--- EXERCISE GOAL ---
Duplicate the records from the start through the line that contains "Looking at the", inclusive, and leave out the pictures.

--- SOURCE DATA ---
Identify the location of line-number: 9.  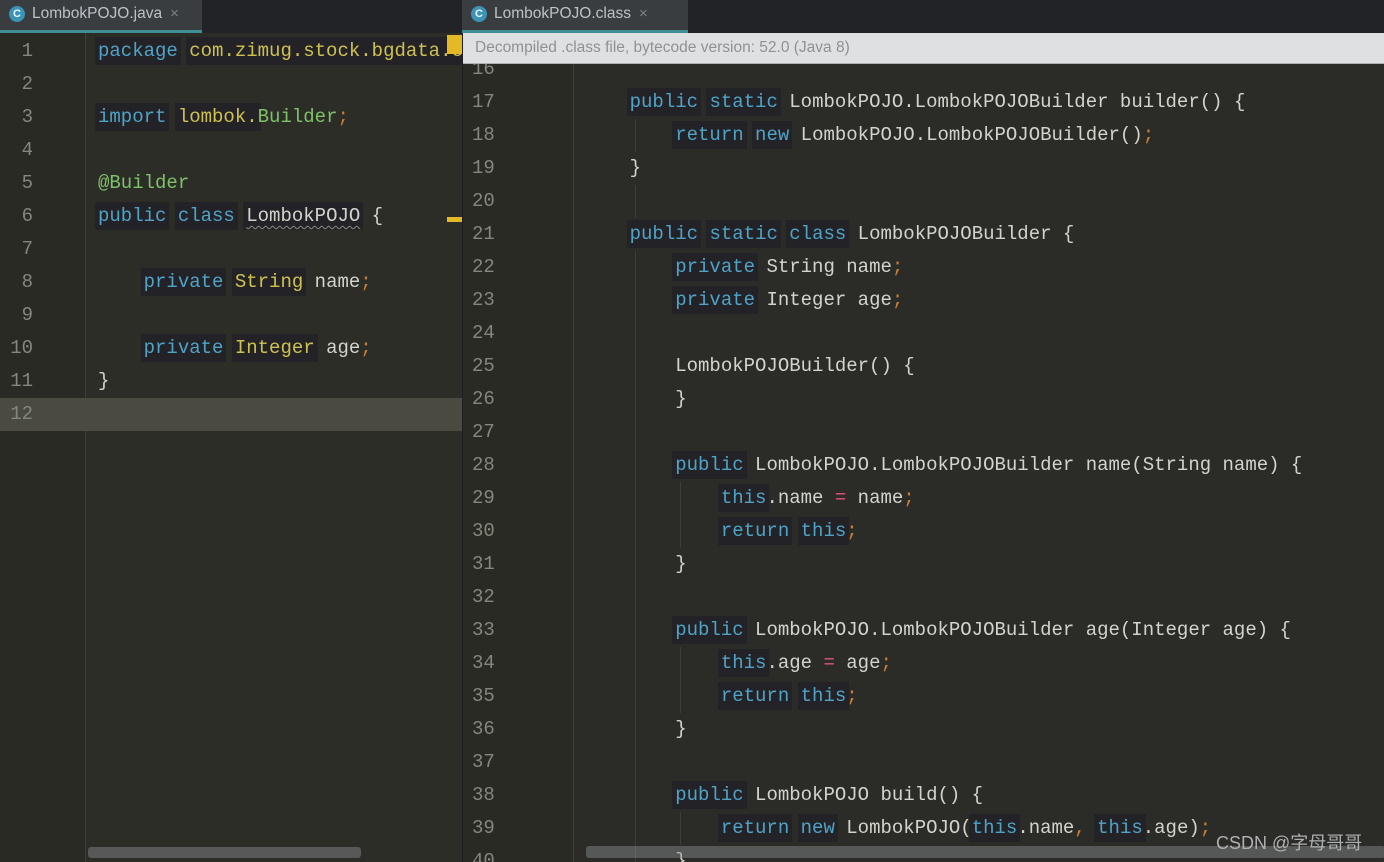
(27, 315).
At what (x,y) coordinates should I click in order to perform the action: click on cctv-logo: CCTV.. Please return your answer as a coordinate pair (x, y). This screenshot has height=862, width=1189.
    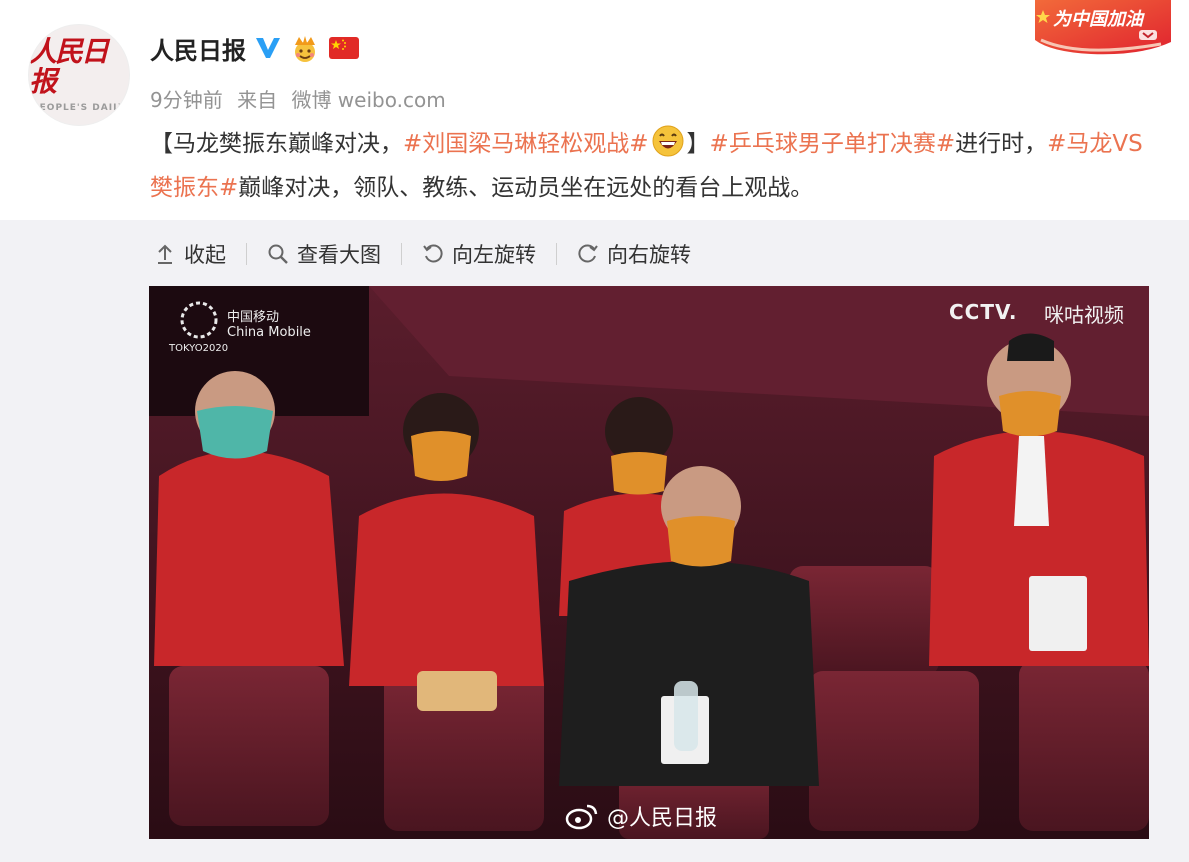
    Looking at the image, I should click on (984, 312).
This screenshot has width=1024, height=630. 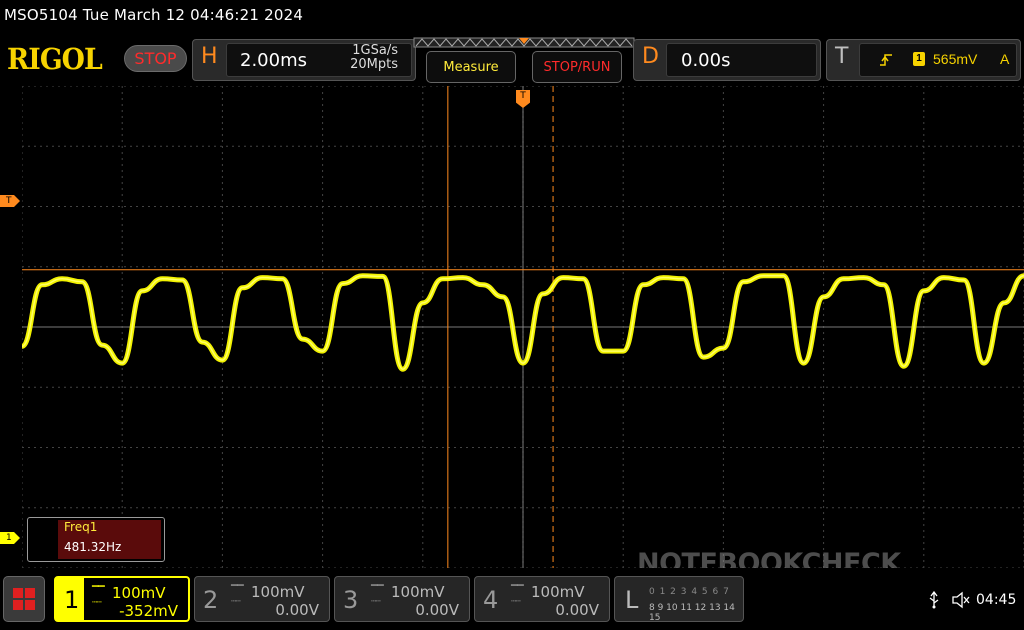 I want to click on timebase-value: 2.00ms, so click(x=274, y=60).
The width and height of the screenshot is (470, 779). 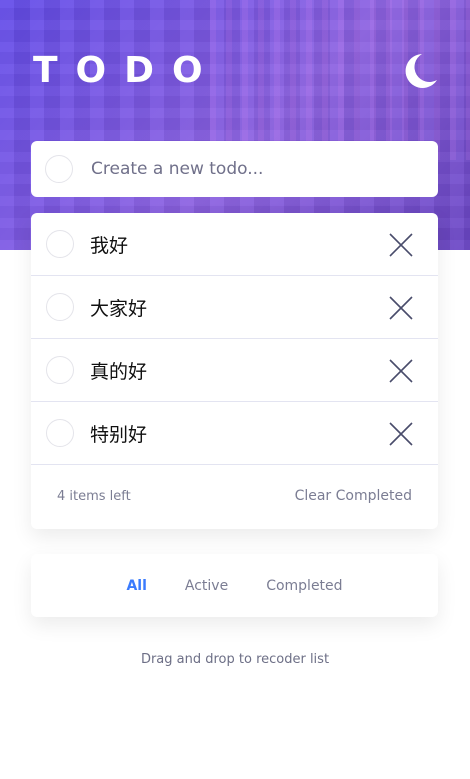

--- SOLUTION BELOW ---
Identify the location of line-number: 9.  
(27, 315).
At what (x,y) coordinates should I click in order to perform the action: click on cctv-logo: CCTV.. Please return your answer as a coordinate pair (x, y). This screenshot has height=862, width=1189.
    Looking at the image, I should click on (984, 312).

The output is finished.